You can listen to my latest sermon from Above Bar Church here. The subject is Church: A Community for Mission. It’s a thematic rather than expository sermon, which was interesting for me. The sermon deals with some issues specific to Above Bar but it covers a fairly wide look at what it means to be a community for mission and might be of interest outside of the ABC situation. One thing I look at is the issue of missionary call, which I am convinced is a community function rather than an individual one. The more I think of it, the more I’m convinced that one of the biggest problems facing the Western Church is the way that we have swallowed the idea of individualism hook, line and sinker. Unfortunately, when we try and deal with individualism, we often seem to replace it with a fairly structured institutionalism, which is a long way from the Biblical picture of fellowship.

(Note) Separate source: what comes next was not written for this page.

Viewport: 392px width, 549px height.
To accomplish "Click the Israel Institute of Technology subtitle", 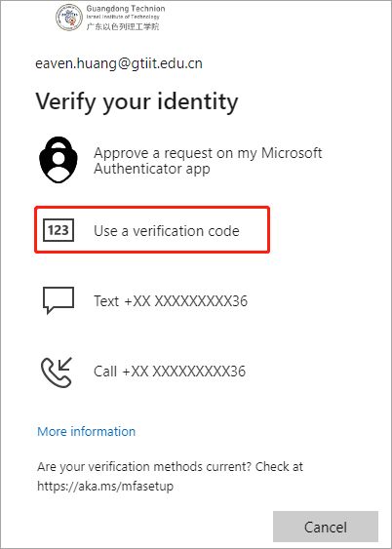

On a similar theme I came across a fascinating quote in These Three Are One: Practice of Trinitarian Theology (Challenges in Contemporary Theology). I suspect that it might sound strange or even offensive to some, but personally, I think that it is spot on. I’d be interested in your comments.

“Every reading of the biblical text is an ecclesial reading, in which the reader is never a solitary individual but is formed in particular virtues and animated by the life of the reading community. And Christians are confident in such readings precisely to the extent that they believe the Spirit to be at work in the communities that offer the particular interpretation. Even Luther’s clarion call to sola scriptura was made with this awareness; he recoiled in horror at (what he saw as) churchless reading of the Bible among some of the Radical Reformers. Today, we have often uncritically assumed that a solitary individual could, quite apart from communal formation, pick up the biblical text and suddenly be brought into a profound relationship with God. Such hermeneutical isolationism, though sometimes attributed to the reformation, might be better understood as the product of Enlightenment individualism.”

6 replies on “Thoughts on Christian Community”

Recognizing the Holy Spirit’s indwelling of the church as well as the individual will help us greatly provided we don’t forget that churches are also fallible.
I would somewhat take issue with Cunningham however. Whilst I agree that most reading of scripture is Ecclesial, I do personally know at least one former Muslim who came to faith through reading a Bible in his local library.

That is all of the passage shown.